Abstract

A mixture of the platinum(0) complex [Pt(P^tBu₃)₂] and tetrakis(acetonitrile)copper(i) hexafluorophosphate in acetone activated a water molecule and gave the hydride platinum(ii) complex [PtH(CH₃CN)(P^tBu₃)₂]PF₆, 1, and the hydroxide Cu(i) species. The crystal structure of complex 1 was determined by X-ray crystallography, indicating a distorted square planar geometry around the platinum center. Although three possible mechanisms are proposed for this transformation, monitoring of the reaction using NMR spectroscopy at low temperature reveals that a cooperative pathway involving formation of a Pt⁰-Cu^I dative bond complex is the most probable pathway.
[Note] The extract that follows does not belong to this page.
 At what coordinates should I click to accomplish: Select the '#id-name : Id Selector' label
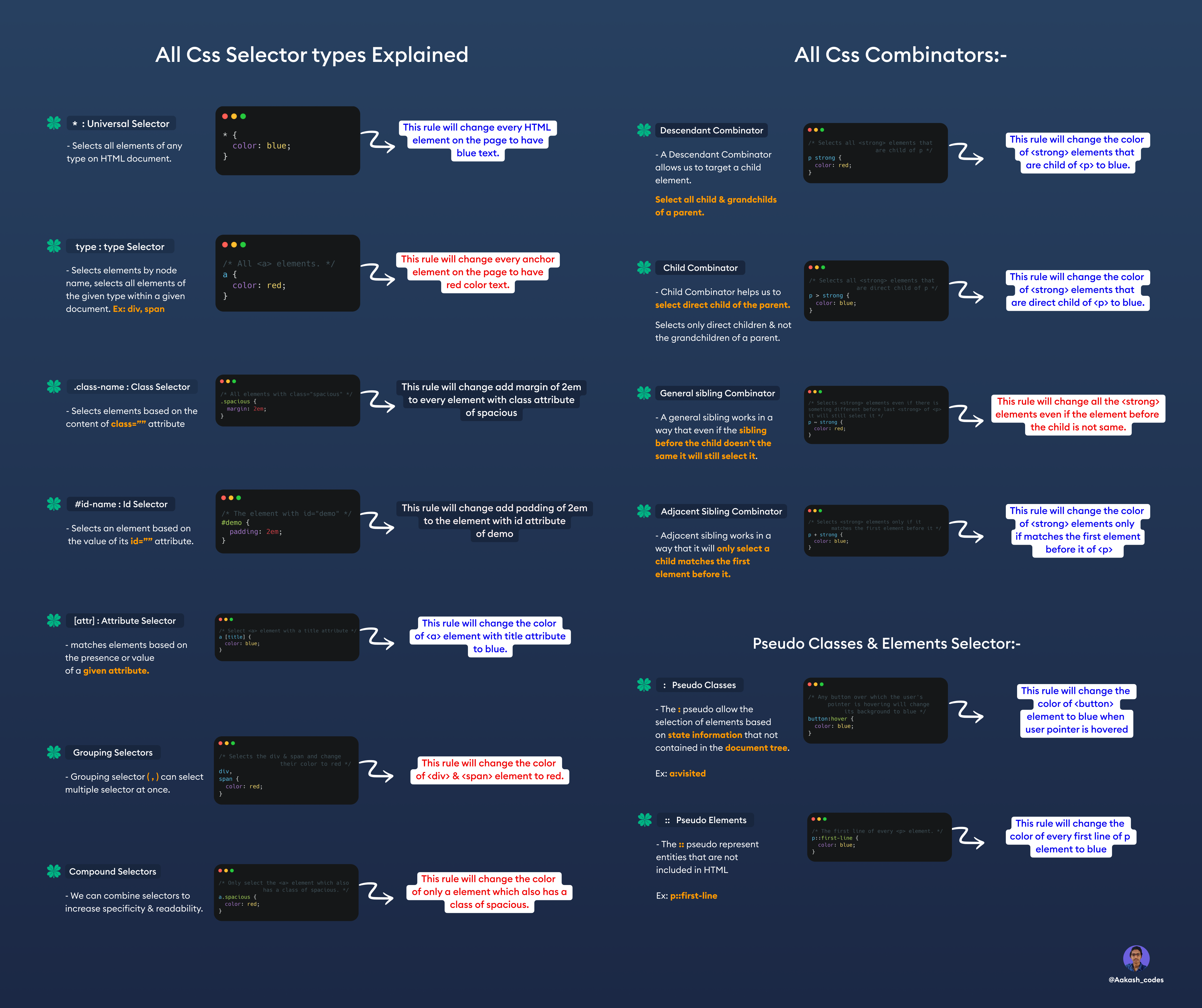click(x=121, y=504)
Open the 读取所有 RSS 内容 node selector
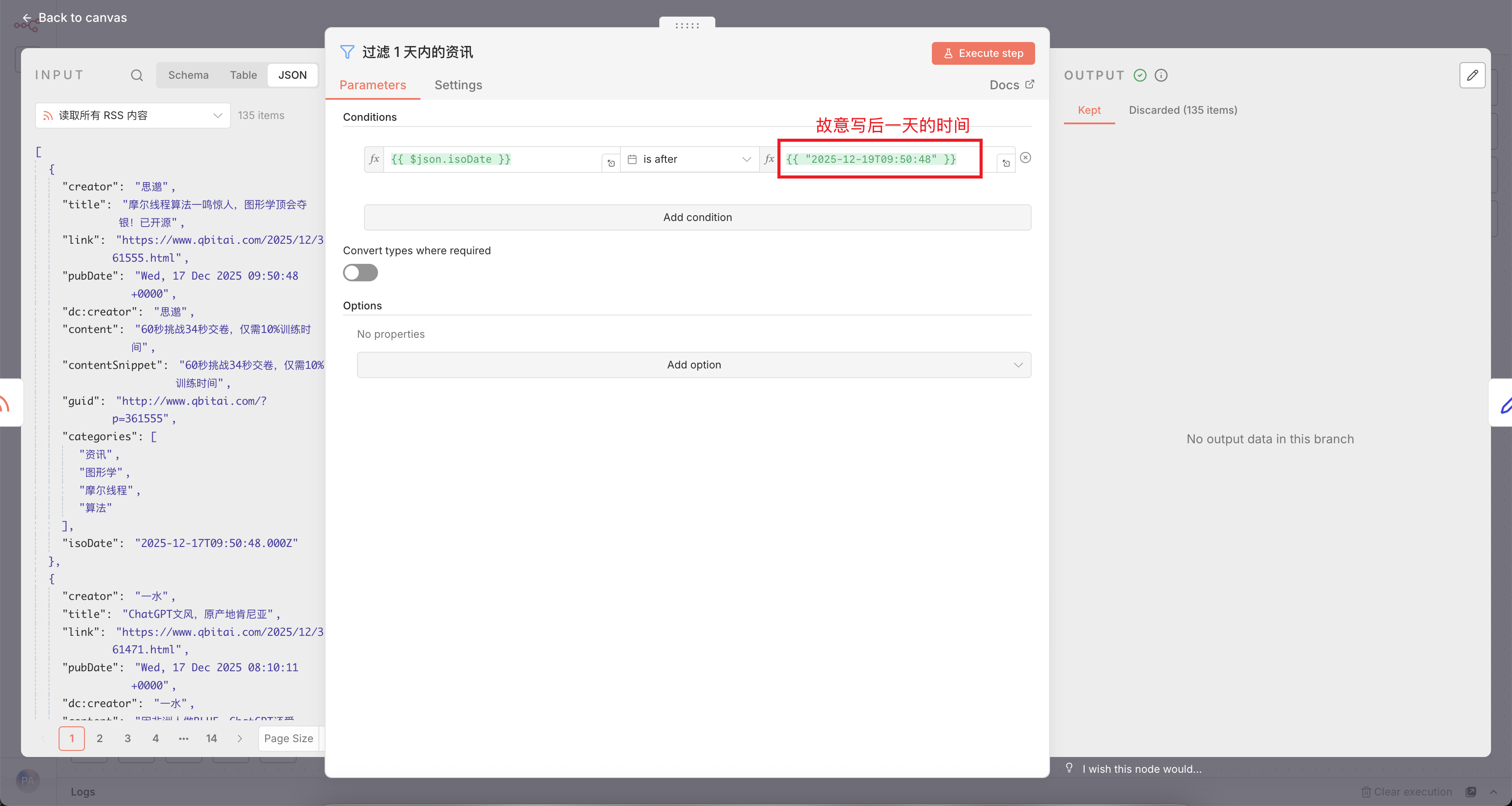 133,116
The hydride platinum complex 1 is stable in acidic and neutral conditions but undergoes intramolecular C-H activation in the presence of pyridine. Monitoring of the reaction using ¹H and ³¹P NMR spectroscopy shows that a cyclometalation reaction of one of the phosphine ligands is followed by displacement of a second phosphine ligand by pyridine to give the cyclometalated platinum(ii) complex, [Pt(κ²_PC-P^tBu₂CMe₂CH₂)(py)₂], 4. The structure of 4 in solution and solid state phases was determined using NMR spectroscopy and X-ray crystallography, respectively.